The state attorney general wants to send a message to cities and counties — housing law really is the law.
California Attorney General Rob Bonta on Wednesday announced a new strike force to enforce housing laws, seeking to put teeth into long-ignored regulations that restrict local authority over residential development.
Bonta took aim at cities that fail to heed state law when rejecting residential development projects or have fallen short of their housing targets. “Follow the law. Fulfill your obligations, your responsibilities to build your fair share of housing, and there won’t be any issues,” Bonta said. “But please know if you don’t, it will not be without consequences.”
His announcement is the latest in a series of efforts by the state to boost development in the midst of California’s stubborn housing shortage while stiffening oversight and accountability for cities and counties. Gov. Gavin Newsom signed a package of housing bills in September aimed at loosening restrictions on local development and making cities plan for more dense housing.
Newsom applauded Bonta’s move and said it’s “an important component to the state’s efforts to tackle the affordability crisis and create greater opportunities for all Californians to have an affordable place to call home.”
But League of California Cities CEO Carolyn Coleman blasted Bonta for blaming cities for the housing shortage. “If the state is looking for a real solution to this decades-in-the-making housing crisis,” Coleman said, “we urge a pause on these unproven top-down state mandates and enforcement policies and call on the state to work as true partners with local governments to get housing built.”
California cities and counties have already received new housing production goals that carry harsher penalties for failing to meet their targets.
State lawmakers earlier this year gave the attorney general’s office more power to enforce housing laws. The new strike force will consist of 12 lawyers and staff members with experience in land use and development, environmental law and civil rights. It will work with the state Department of Housing and Community Development, get input from community groups and public hearings and address certain tenant-protection issues.
Bonta’s office also launched a website and a public campaign to educate tenants and homeowners about housing and consumer rights. He said he expects to hold a series of roundtable discussions with tenants in coming months.

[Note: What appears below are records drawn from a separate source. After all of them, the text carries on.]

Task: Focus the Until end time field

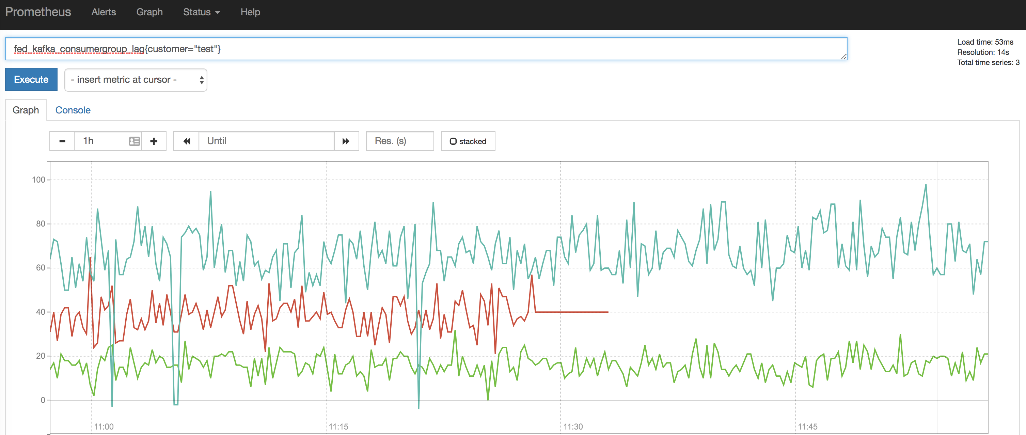Action: [266, 141]
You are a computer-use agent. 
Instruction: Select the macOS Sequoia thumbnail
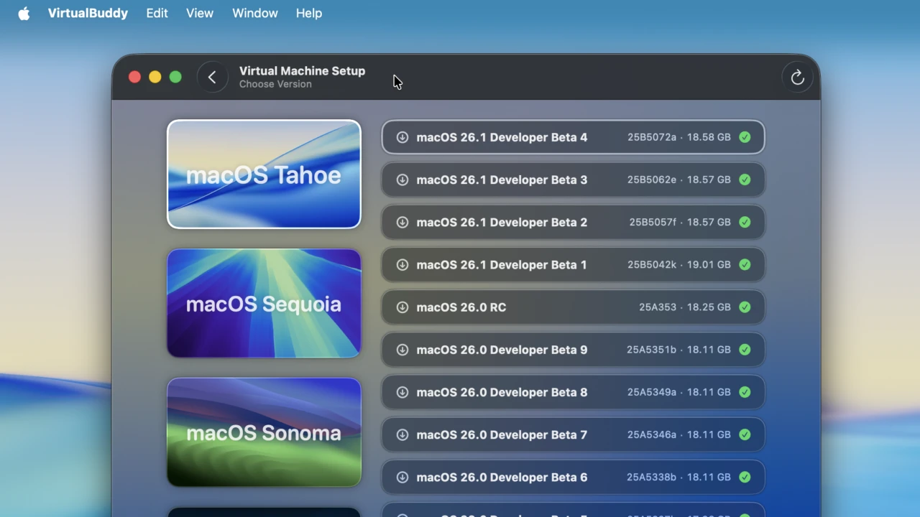pos(264,303)
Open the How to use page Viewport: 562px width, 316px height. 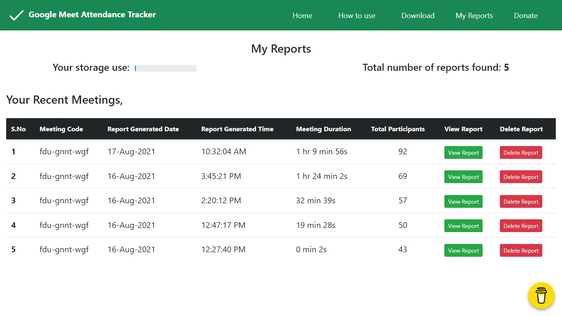(x=356, y=15)
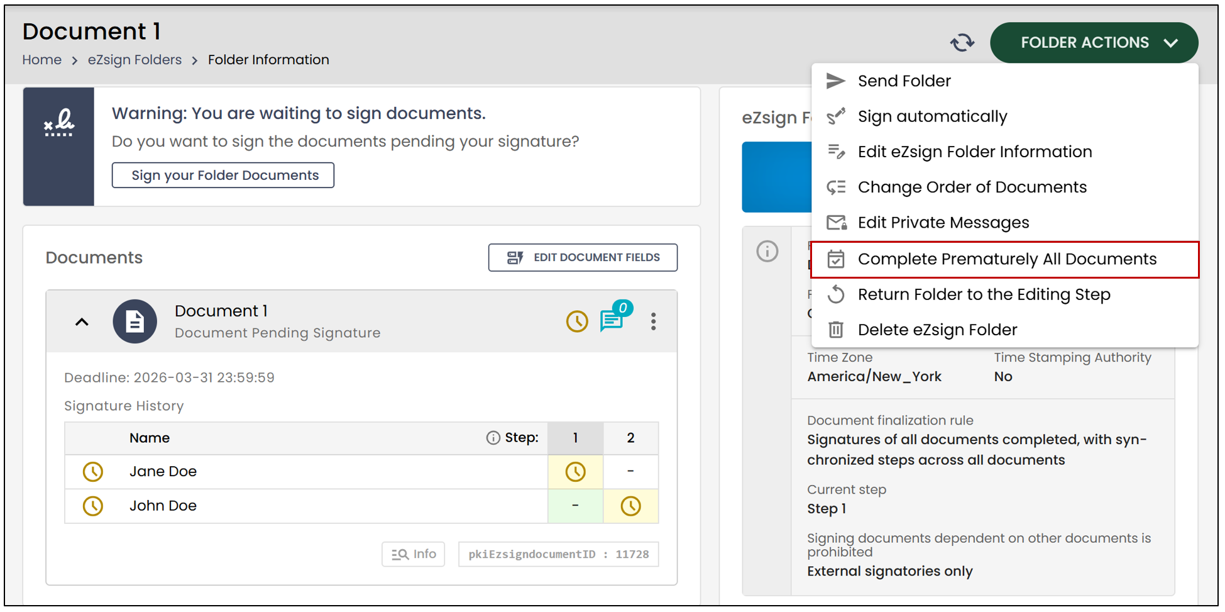Choose Complete Prematurely All Documents
1225x612 pixels.
[1004, 259]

State Sen. Scott Wiener, D-San Francisco, said the state has a housing shortage totaling millions of units, pushing people into homelessness and unsafe, crowded conditions. Municipalities need to do more, he said.
“I’m proud of the laws that we’ve passed,” said Wiener, sponsor of several major housing bills in recent years, “but they have to be enforced.”
Cities and slow-growth groups are already fighting. More than one-quarter of Bay Area cities, towns and counties — mostly wealthy communities — have appealed new, higher development goals set by regional planners this year. Some are also pushing back against a key measure, SB 9, before it takes effect Jan. 1. It allows homeowners to develop duplexes on their single-family properties, splitting their lots to build and sell new units.
The Cupertino City Council, which opposed the law, this week announced its intention to craft an ordinance to keep tight local control over new development rights.
Pro-housing groups have challenged cities that reject development. In September, a California appeals court upheld the state’s Housing Accountability Act, which limits the reasons a municipality can reject a development proposal.
Michael Lane, state policy director of regional think tank SPUR, said housing advocates have made major strides passing laws promoting housing production and undoing land use policies based on racial segregation. However, he said, enforcement is still needed.
Developers have been reluctant to sue cities over developments, fearing repercussions on future projects, Lane said. And small, nonprofit advocacy groups often don’t have the resources, although some have won significant victories in the Bay Area. The attorney general’s office backing pro-housing groups with experienced lawyers “can be very powerful,” Lane said.